When I am walking the rows of tomato plants in late August, so much sun on my back and sweat on my brow, and the sticky smell of tomatoes mixed with fermenting blackberries surrounds me, both intoxicating and suffocating, I remind myself to soak it all in. In field work, and hard work of any kind, mantras help. Remember this in your heart, in your mind, in your body. Remember.
The smells, the heat. The feeling of my body moving. There is something so settling about the grey that will cover the skies here in the Pacific Northwest come late fall, and then stay all through the winter and spring.
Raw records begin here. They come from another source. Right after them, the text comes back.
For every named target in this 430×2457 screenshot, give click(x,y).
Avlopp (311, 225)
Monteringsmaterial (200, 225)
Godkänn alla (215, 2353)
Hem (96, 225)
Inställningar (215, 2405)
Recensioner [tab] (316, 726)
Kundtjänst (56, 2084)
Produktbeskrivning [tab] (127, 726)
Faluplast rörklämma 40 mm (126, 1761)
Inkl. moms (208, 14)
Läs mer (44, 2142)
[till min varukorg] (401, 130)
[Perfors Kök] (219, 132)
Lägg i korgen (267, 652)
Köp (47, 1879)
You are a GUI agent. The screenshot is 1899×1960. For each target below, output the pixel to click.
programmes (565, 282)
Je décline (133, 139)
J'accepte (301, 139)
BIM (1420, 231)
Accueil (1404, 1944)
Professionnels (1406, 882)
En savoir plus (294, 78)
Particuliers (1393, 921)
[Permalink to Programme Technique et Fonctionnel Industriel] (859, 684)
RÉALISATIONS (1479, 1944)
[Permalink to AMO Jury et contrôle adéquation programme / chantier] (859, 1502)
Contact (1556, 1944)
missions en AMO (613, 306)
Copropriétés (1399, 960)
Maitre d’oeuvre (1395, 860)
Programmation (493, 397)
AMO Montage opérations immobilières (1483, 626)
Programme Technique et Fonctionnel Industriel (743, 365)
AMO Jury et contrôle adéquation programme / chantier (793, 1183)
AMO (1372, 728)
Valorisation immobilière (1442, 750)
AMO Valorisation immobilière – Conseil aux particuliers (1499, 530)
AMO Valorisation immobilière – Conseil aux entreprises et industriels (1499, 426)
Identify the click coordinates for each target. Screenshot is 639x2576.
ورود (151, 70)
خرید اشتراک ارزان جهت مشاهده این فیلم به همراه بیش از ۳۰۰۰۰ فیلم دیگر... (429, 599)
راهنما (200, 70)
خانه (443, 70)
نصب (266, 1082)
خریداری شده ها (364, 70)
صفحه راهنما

Those skies create a sameness that spreads out covering everything, and although I love it like a favorite blanket, I know that it is all the better for this time of year right now. For hot sun and dry ground and ripe tomatoes.
The tomato harvest in our wild, sprawling tomato patch is like a treasure hunt. An eye spy game of finding the red hidden within all of the greens and browns and goldens of the tomato plants and the weeds. I watch the tomatoes pile up in the path as I make my way through the rows, my loot. The feeling of so much. I am filled. While I bake in the sun to gather these stars of the summer, I think about how later that night I will take all of the not-pretty-enough-for-market fruits inside and commence the never-ending pot of tomato sauce cooking on the stove-top season. I imagine the wonderful aroma that will fill our home, and the wonderful flavor that will fill our bellies, later, when this sun is long gone.
I fight off the longing for fall. All of the ways that I can. I know well enough by now that love for any one thing is brightened in its contrast. To cool off, after all that work, we will pull some popsicles out of the freezer. We sit on our porch facing west and linger. My children, too, grow like the tomatoes and I can’t slow it down nor speed it up so I try to take it all in. The hot sun and dry ground and ripe tomatoes. The sunshine and lollipops and lots of tomato sauce.